>> BEGIN EXERCISE INPUT
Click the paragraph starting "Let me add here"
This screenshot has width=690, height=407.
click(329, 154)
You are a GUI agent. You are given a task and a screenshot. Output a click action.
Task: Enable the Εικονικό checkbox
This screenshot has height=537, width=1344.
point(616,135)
>> END EXERCISE INPUT
▶ _PROBLEM_: Edit the items above so that "checkbox" becomes "check box", and leave everything else unchanged.

▶ _OUTPUT OF THE TASK_:
Click the paragraph starting "Let me add here"
This screenshot has width=690, height=407.
click(329, 154)
You are a GUI agent. You are given a task and a screenshot. Output a click action.
Task: Enable the Εικονικό check box
This screenshot has height=537, width=1344.
point(616,135)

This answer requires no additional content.